The Interesting Part

Knowing When You've Stopped Talking

Here's a problem I didn't think about until I was neck-deep in code: how does the device know when you're done speaking?

You could make the user tap again to stop recording, but that's clunky. Push-to-talk works for walkie-talkies, not for something that's supposed to feel magical. The answer is silence detection. You listen for audio, track when sound stops, and after about 1.5 seconds of quiet, you assume they're done.

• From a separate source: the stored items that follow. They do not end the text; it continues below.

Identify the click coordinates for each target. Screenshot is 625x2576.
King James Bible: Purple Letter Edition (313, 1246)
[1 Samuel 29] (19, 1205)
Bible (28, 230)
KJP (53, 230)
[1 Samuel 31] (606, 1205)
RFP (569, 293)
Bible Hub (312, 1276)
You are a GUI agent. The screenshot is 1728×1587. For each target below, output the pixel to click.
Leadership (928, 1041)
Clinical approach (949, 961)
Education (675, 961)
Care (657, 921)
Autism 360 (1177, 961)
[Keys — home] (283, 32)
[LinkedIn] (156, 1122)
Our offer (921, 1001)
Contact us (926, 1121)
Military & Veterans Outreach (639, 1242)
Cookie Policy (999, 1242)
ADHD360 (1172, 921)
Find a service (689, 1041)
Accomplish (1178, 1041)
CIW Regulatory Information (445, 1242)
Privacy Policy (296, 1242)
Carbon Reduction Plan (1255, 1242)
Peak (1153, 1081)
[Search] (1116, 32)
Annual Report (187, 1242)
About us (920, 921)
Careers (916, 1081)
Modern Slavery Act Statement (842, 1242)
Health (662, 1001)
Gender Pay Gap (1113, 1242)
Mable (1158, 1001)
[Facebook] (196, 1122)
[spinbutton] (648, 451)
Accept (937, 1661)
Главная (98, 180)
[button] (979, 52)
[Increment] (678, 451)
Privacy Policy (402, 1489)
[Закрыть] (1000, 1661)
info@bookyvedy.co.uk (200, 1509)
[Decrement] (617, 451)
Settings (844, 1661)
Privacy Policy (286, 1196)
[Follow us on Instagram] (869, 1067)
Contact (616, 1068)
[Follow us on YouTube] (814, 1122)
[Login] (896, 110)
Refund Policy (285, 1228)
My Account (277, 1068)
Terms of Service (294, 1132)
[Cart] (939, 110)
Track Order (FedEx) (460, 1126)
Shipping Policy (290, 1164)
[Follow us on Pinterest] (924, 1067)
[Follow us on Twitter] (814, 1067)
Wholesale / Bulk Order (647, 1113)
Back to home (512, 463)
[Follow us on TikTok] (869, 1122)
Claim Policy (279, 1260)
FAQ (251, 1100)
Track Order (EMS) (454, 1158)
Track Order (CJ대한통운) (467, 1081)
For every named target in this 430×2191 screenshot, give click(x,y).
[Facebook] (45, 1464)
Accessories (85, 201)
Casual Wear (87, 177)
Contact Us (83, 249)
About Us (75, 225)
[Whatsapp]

The trick is using a callback-based audio stream. Instead of recording for a fixed duration, you process audio in chunks as it comes in. Each chunk, you check the peak amplitude. If it's above a threshold, someone's talking. If it drops below and stays there, they've stopped.

silence_detection.py

def callback(indata, frames, time_info, status):
    nonlocal has_speech, silence_start
    state.recording_data.append(indata.copy())
    
    # Check audio level
    level = np.max(np.abs(indata))
    
    if level > SILENCE_THRESHOLD:
        has_speech = True
        silence_start = None
    elif has_speech:
        # Started hearing silence after speech
        if silence_start is None:
            silence_start = time.time()
        elif time.time() - silence_start > SILENCE_DURATION:
            # 1.5 seconds of silence = done talking
            state.stop_recording = True

The SILENCE_THRESHOLD took some tuning. Too low and background noise triggers it. Too high and quiet speakers get cut off. 500 worked well for my USB mic in a normal room.

The Numbers

Dinner to 1am

~300

Lines of Python

Models Tested

1.7B

Billion Parameters

API Calls

Raw Input

Touch Events on Linux

Pygame can handle touch events, but I wanted more control. Specifically, I wanted to detect how long someone was touching the screen. A tap should start recording. A double-tap should clear the conversation. A long press (2 seconds) should exit the app.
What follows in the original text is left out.